German household consumer products maker Henkel AG & Co. KGaA (HENKY.PK, HENOY.PK) Friday reported about 29 percent rise in third-quarter profit, as sales and margins improved with contributions from all of its business sectors. The company said it is well on track to achieve its targets for full fiscal 2012.
Separately, Henkel said it aims 10 percent earnings per preferred share growth at compound annual growth rate and achieve 20 billion euros in sales by 2016.
However, Henkel expects the volatility and uncertainties in its markets to persist, but said it will continue to adapt and improve its processes and structures.
Kasper Rorsted, CEO of the company stated, "Although the market environment became more difficult in the third quarter of 2012, Henkel continued its strong performance with key financials reaching record levels. We generated profitable growth in all our business sectors and realized another substantial increase in our EBIT margin - reaching an all-time high."
According to the company, emerging markets contributed to the improvements in sales, with particular momentum from Asia, excluding Japan, and Eastern Europe. Sales in Africa/Middle East experienced a solid development, while sales in Latin America and Western Europe declined from last year. The company's businesses in North America showed an improvement in sales.
In the third quarter, net income attributable to shareholders increased to 397 million euros or 0.91 euros per share from 307 million euros or 0.70 euros per share in the previous year. Adjusted earnings per preferred share were 0.99 euros for the quarter.
Operating profit or EBIT was 586 million euros, compared to 451 million euros in the same quarter a year earlier. Excluding one-time gains, one-time charges and restructuring charges, adjusted operating profit for the recent quarter was 631 million euros.
Adjusted return on sales or EBIT margin increased 1.3 percentage points to 14.7 percent.
Quarterly sales improved 6.6 percent to 4.29 billion euros. Organic sales, which exclude the impact of foreign exchange and acquisitions/divestments, rose 2.5 percent from last year.
Laundry & Home Care posted organic growth of 4.6 percent and Beauty Care business sector grew 3.3 percent organically. Adhesive Technologies business sector had an organic sales growth of 1.0 percent.
For the full year 2012, Henkel continues to expect organic sales growth of between 3 and 5 percent. The company said it is confident of continued growth in its consumer goods businesses, with organic sales increase in the low single-digit percentage range.
Henkel confirmed its forecast for an adjusted return on sales or EBIT margin of 14 percent. Further, the company continues to expect growth in adjusted earnings per preferred share of around 15 percent.

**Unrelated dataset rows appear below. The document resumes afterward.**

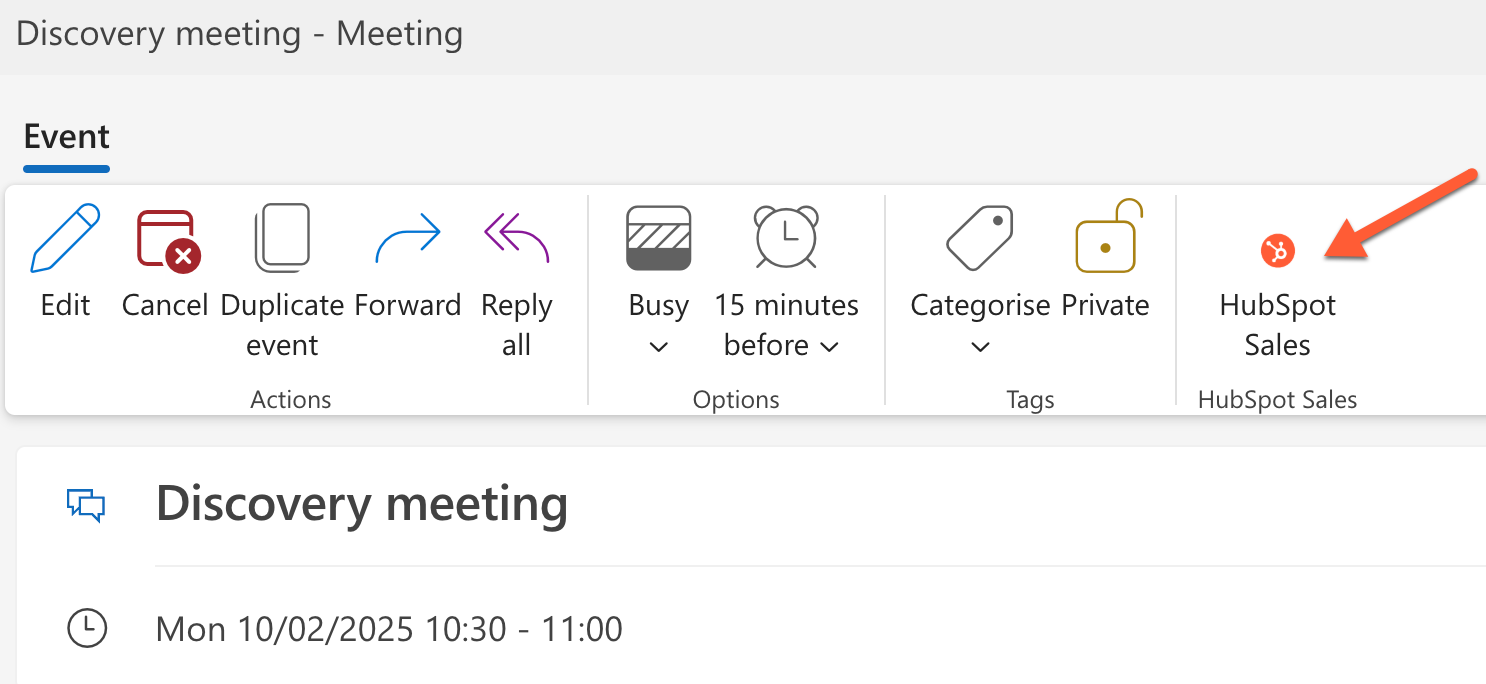Expand the Busy status dropdown chevron

[x=658, y=347]
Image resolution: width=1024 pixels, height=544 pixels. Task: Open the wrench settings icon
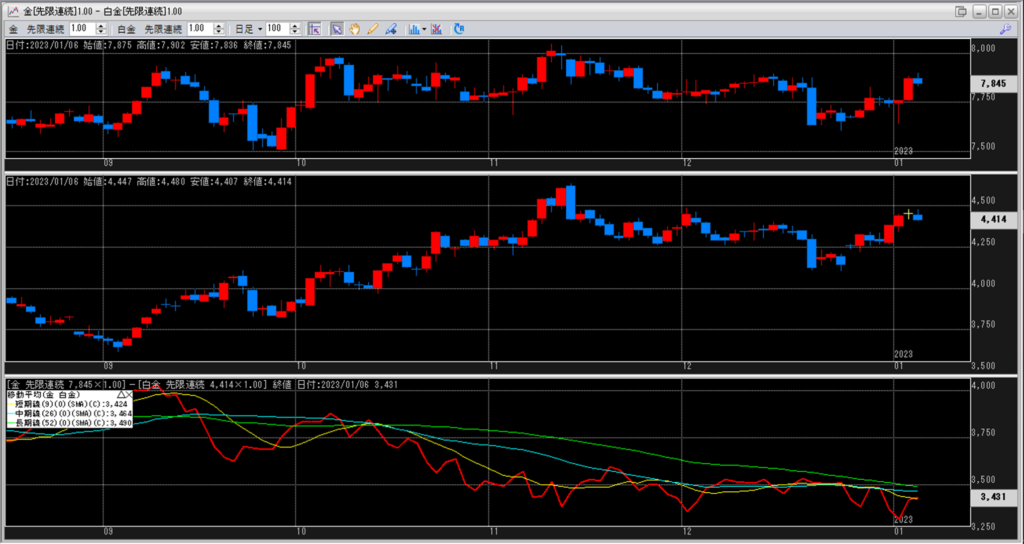tap(459, 29)
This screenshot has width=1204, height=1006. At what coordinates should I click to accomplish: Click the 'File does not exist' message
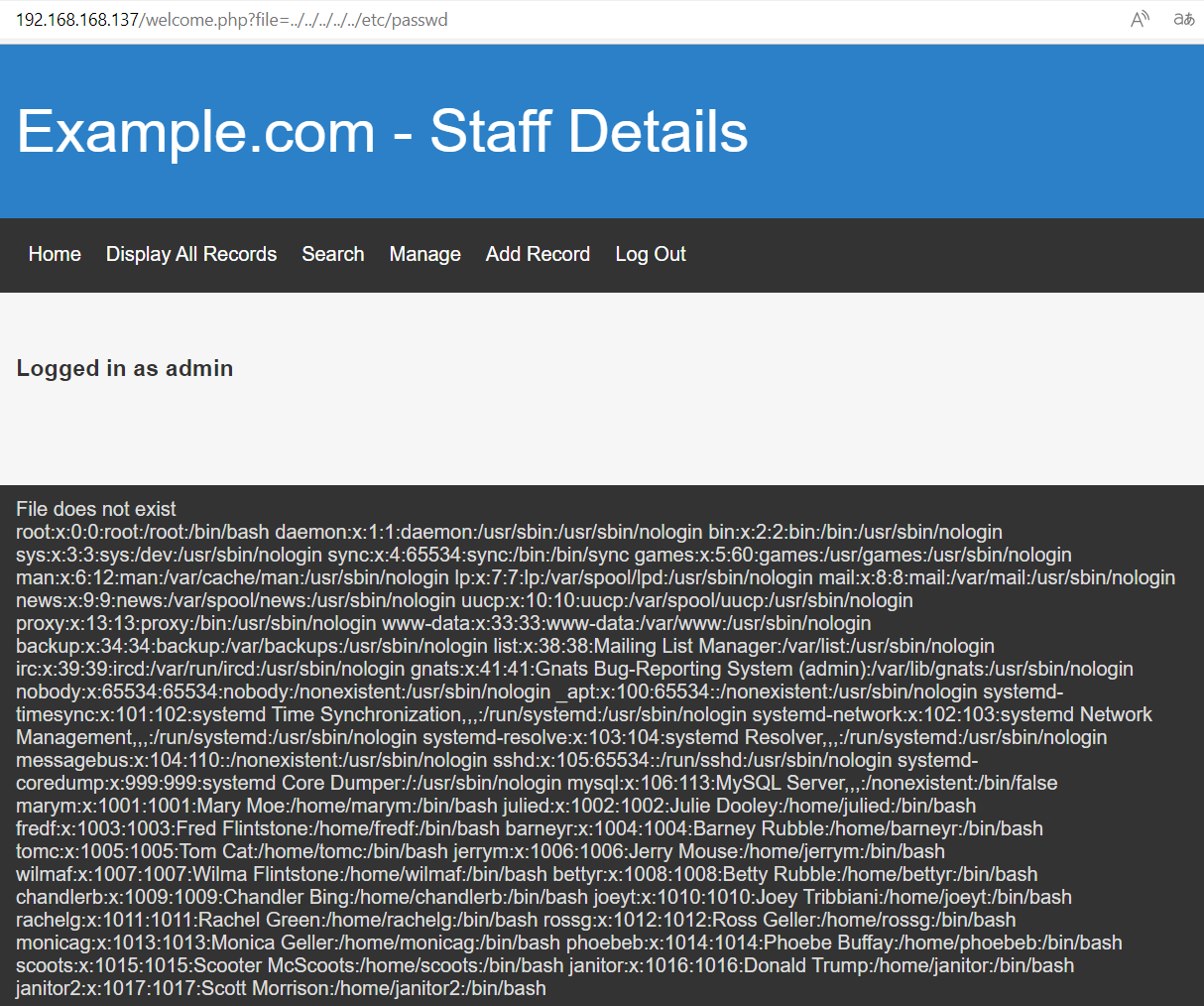(x=96, y=509)
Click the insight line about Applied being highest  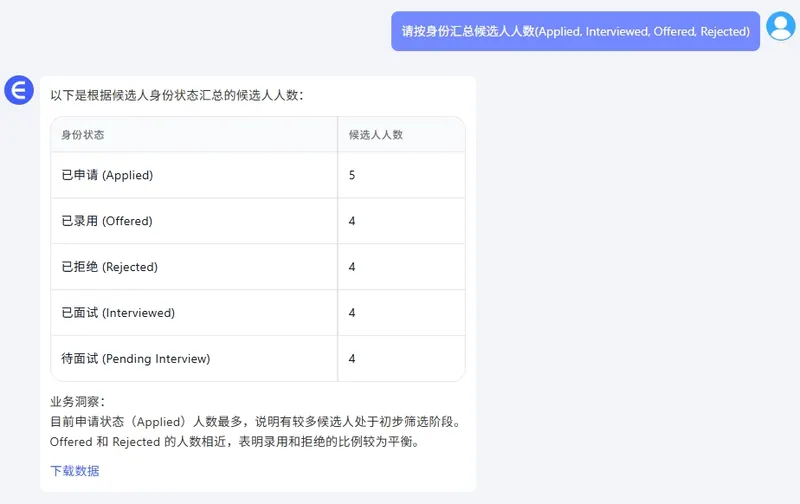click(255, 421)
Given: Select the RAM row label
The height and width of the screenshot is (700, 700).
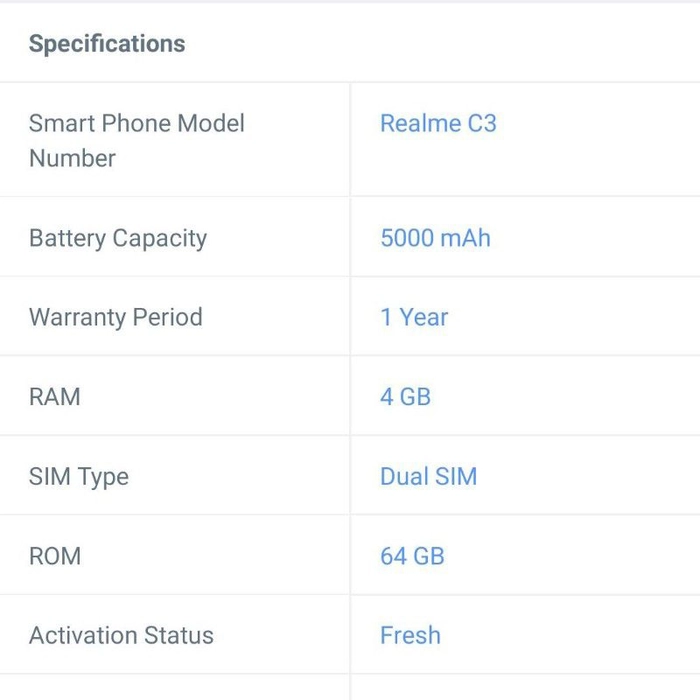Looking at the screenshot, I should [x=54, y=396].
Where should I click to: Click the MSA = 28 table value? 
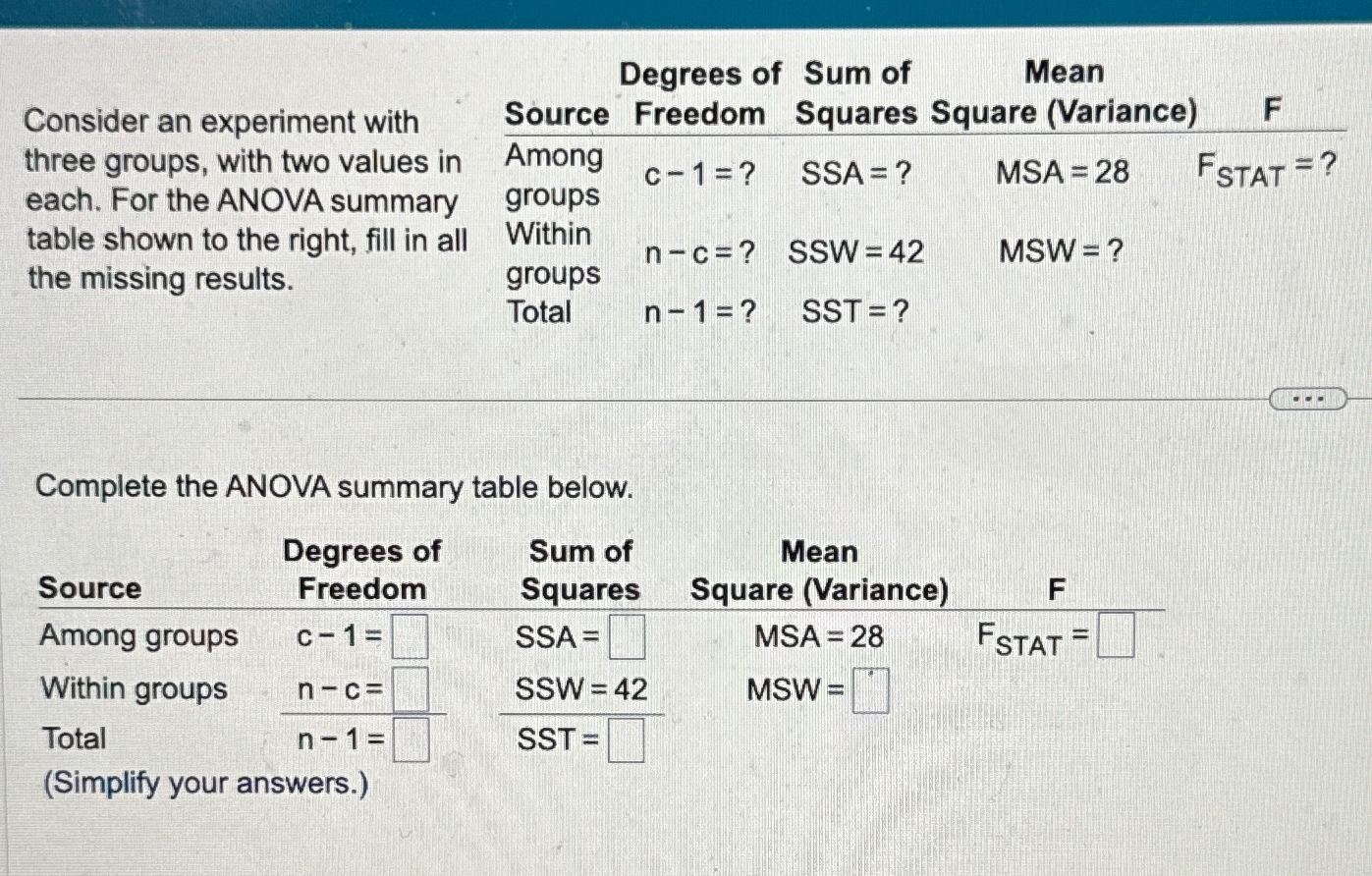(x=819, y=636)
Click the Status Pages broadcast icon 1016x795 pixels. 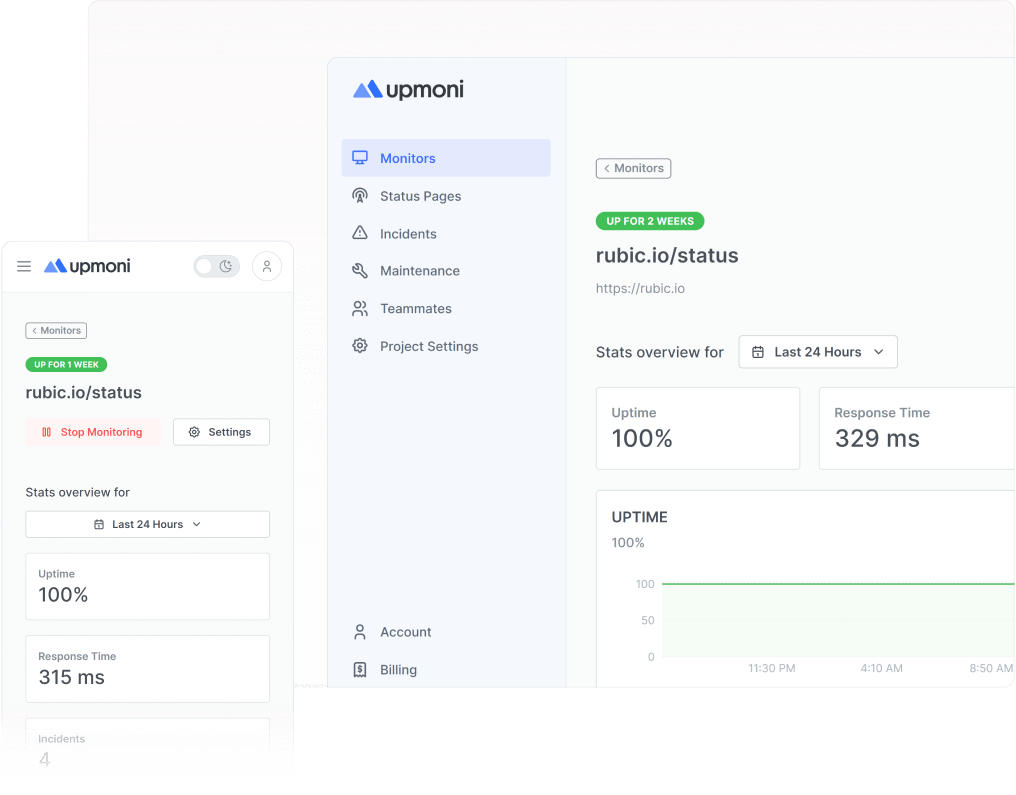360,196
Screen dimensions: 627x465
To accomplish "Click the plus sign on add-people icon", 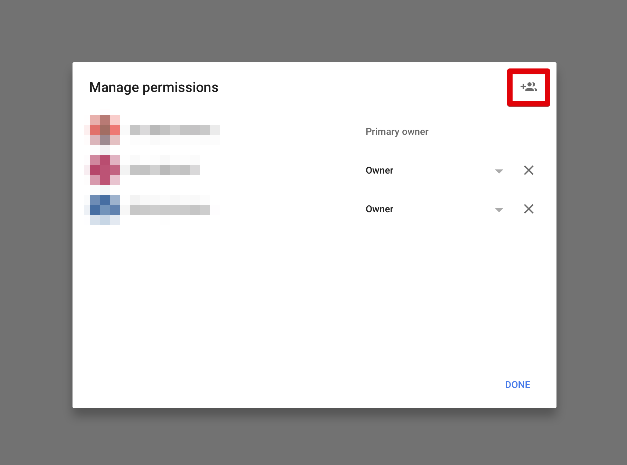I will tap(522, 87).
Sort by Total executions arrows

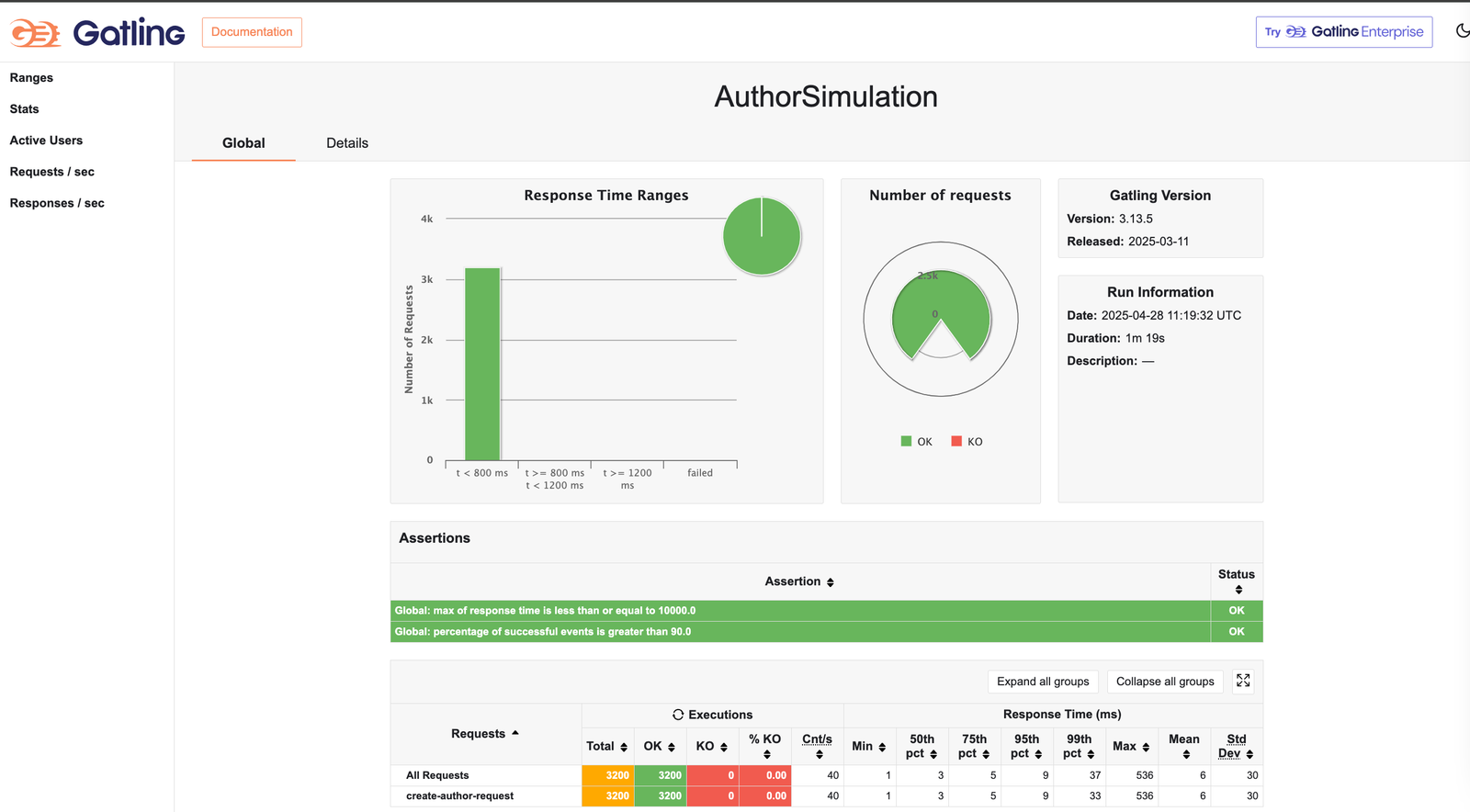click(624, 747)
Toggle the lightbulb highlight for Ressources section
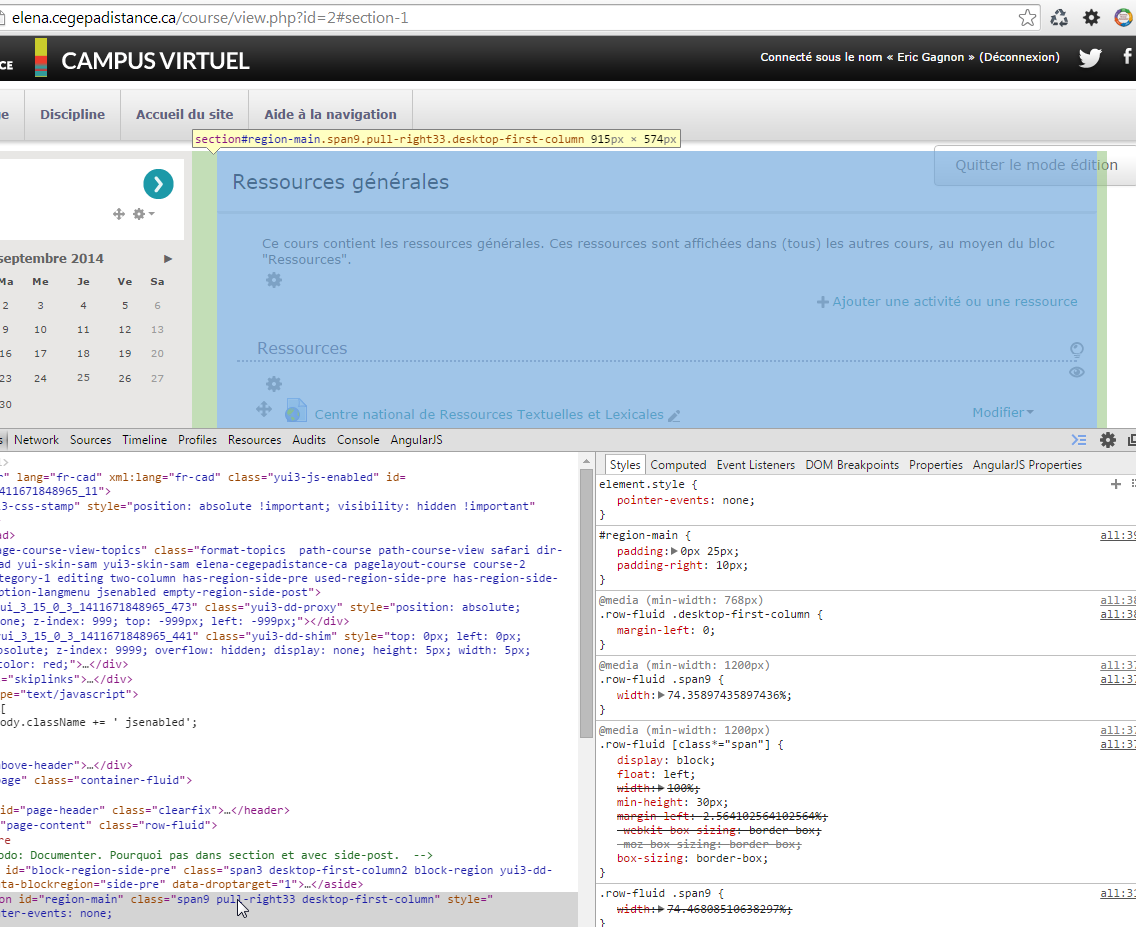The width and height of the screenshot is (1136, 927). (1077, 350)
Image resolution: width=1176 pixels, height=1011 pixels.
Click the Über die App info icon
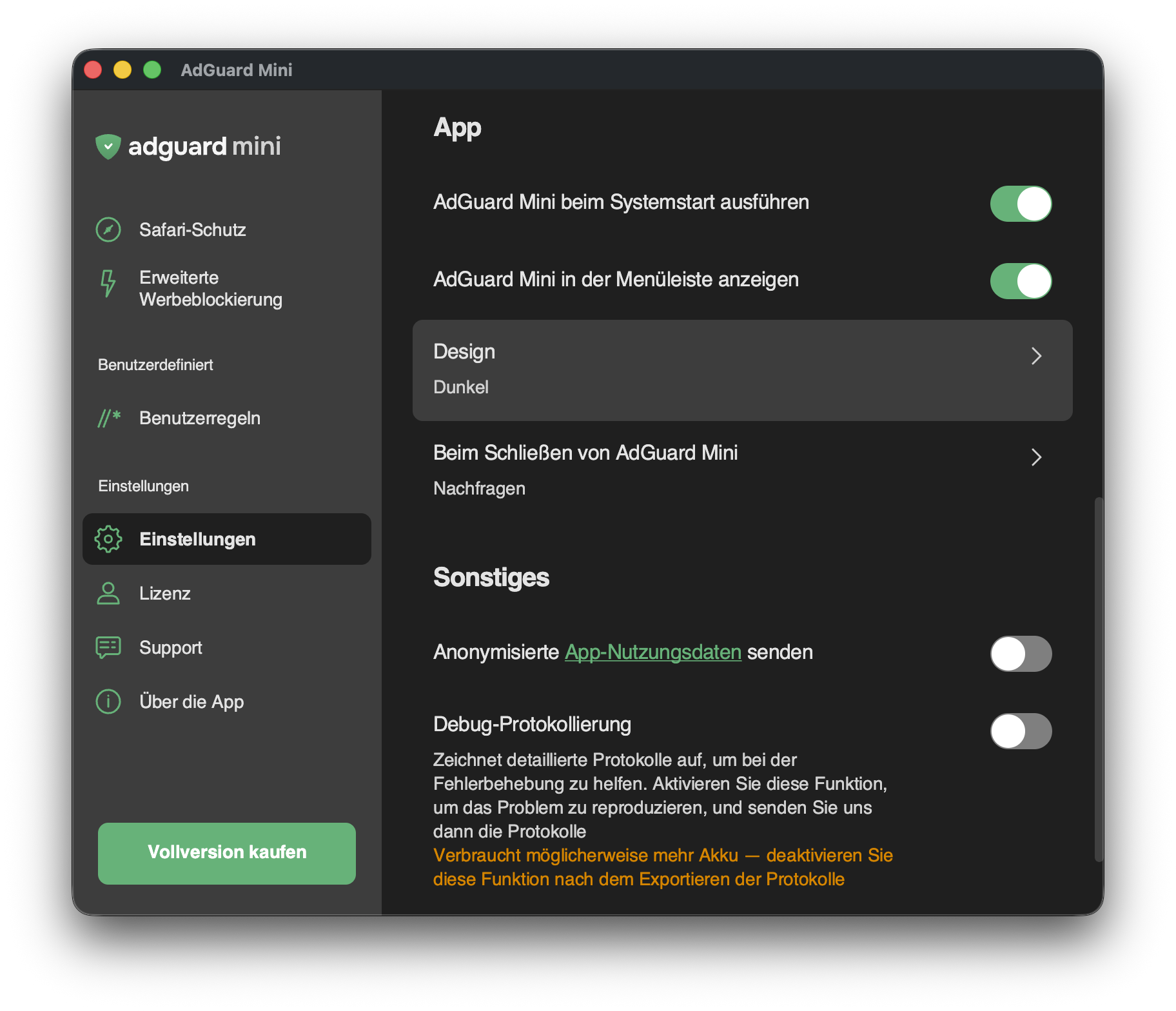coord(108,702)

Separately, Henkel announced its growth strategy and financial targets for 2016. It sees strong potential for increased growth and profitability in all of its three business sectors. The company aims expansion in emerging markets and leverage strong positions in mature markets.
For adjusted earnings per preferred share, Henkel targets a compound annual growth rate of 10 percent until 2016. It aims to grow sales to 20 billion euros.
On Frankfurt's Xetra, Henkel shares are currently trading at 48.18 euros, down 4.06 percent.